There's a shop near where I live, whose name I won't mention, which I believe is probably a model of what a "good" comic book store should be. They've got a well-lit, family-friendly interior, deep backlists of alternative, "art" comics, manga, strip reprint and even superhero trades on nice bookshelves. They've even got a nice used section. No scruffy longboxes to be seen anywhere, and just a handful of RPG books sequestered at the rear of the store. They do sell Magic cards and Heroclix, but again, it's not up-front, it's clearly a sideline and not their raison d'etre. The staff are friendly, there are always lots of women and children browsing, and the whole store is really well put-together.

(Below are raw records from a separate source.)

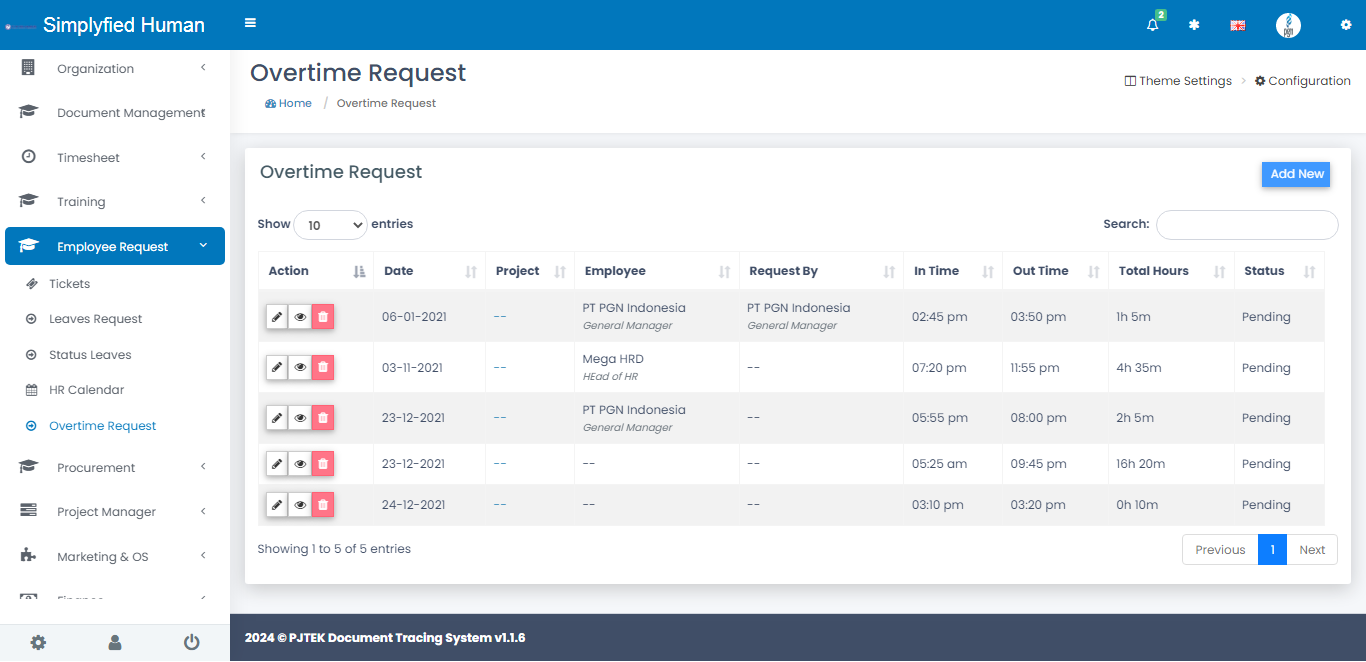This screenshot has width=1366, height=662.
Task: Delete the 03-11-2021 overtime request
Action: pos(322,368)
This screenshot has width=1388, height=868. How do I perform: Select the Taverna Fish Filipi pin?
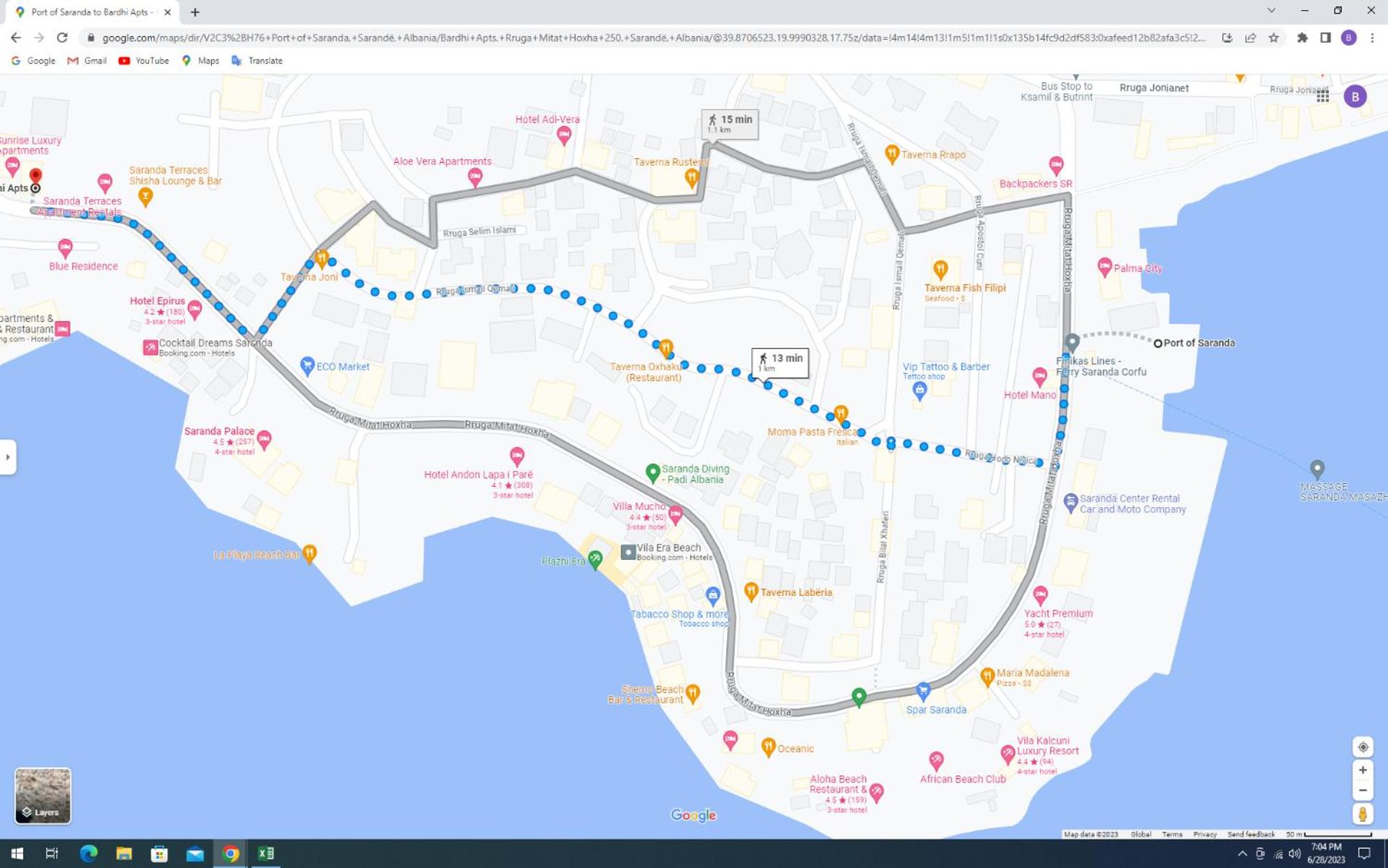click(940, 270)
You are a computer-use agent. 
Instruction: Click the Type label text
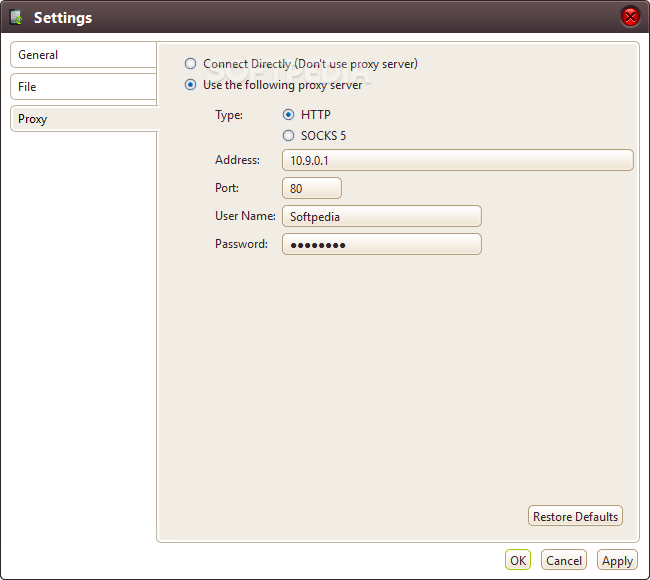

But here's the catch: I hate shopping there. I feel really uncomfortable whenever I'm in that store. For the most part, if I buy comics I try to avoid buying them at this store. Again, I can't accuse the store of doing anything wrong: it's pretty much exactly what I think a comic book store should be in the twenty-first century. But it nonetheless rubs me the wrong way, because it goes against decades of conditioning. Used to be, there was no comics market for women, no comic market for casual browsers, no distinctive comic market for kids. There was only one comics market, and it was a bunker mentality.
If you are roughly my age - maybe a little older, maybe a little younger - you didn't grow up in today's modern, ecumenical atmosphere. If you read comics and you were old enough to appreciate girls, you were part of a deviant subculture. Chances are you were a comics fan because you got something out of the hobby that you didn't get elsewhere in your life. For every five kids who dropped comics when they hit puberty, there was one who didn't, and who stayed with the medium because it filled some kind of gap in their lives. Instead of being a passing phase, superhero comics were a lifeline, because they were fat, they were nerdy, too skinny, too pale, covered in zits, their parents fought, their parents were divorced, their parents had left, they were sick, they were angry. It wasn't necessarily something that coincided exactly with puberty: there are older comics readers and younger comics readers, but if you've read comics continually throughout the last twenty or thirty years, with no abatement, through the darkest days of the 80s and 90s, chances are at some point comics for you stopped being a passive indulgence and instead became an active psychological crutch. If you can look back on the last twenty or twenty-five years and point to an unbroken record of comics reading, you had to overcome a lot of obstacles. You've got battle scars.
As strange as that sounds, in the comic shops of yore, there was a sense of camaraderie, a shared experience of being a misfit on some profound level. If you frequented comic book stores in the dark days of the mid-90s, you were one of the hardcore. When you walked into a comic book store, you were manning the battlements against a cruel and uncaring world - or at least, in your mind. There may have been nowhere in the world you felt you fit in, or nowhere you felt you could be yourself, or nowhere safe from the pressing concerns of the world, except for the confines of your comic book store.
What we consider the modern comics industry grew to a large degree out of the ruins of this mentality, the superhero hobbyists bunkered down in their "No Gurlz Allowed" fortresses. This kind of fannish behavior was never really attractive, and it has obviously curdled as so many younger comics fans have grown older but not necessarily wiser. Superhero hobbyists have more reason than ever to feel embittered, in the context of their already-paranoid worldview, because their clubhouse has been invaded by hordes of strangers looking for books like Naruto and Fun Home and Diary of a Wimpy Kid. But before we entirely castigate the Android's Dungeons of yore, let's take a moment to reflect: it would be disingenuous of us - most of us, at least - not to admit that for a time these stores served a purpose, and served it well. I think I've grown out of that mentality, just as my tastes in comics have grown and changed, but I'd be lying if I said I didn't miss the old ways, at least a little bit.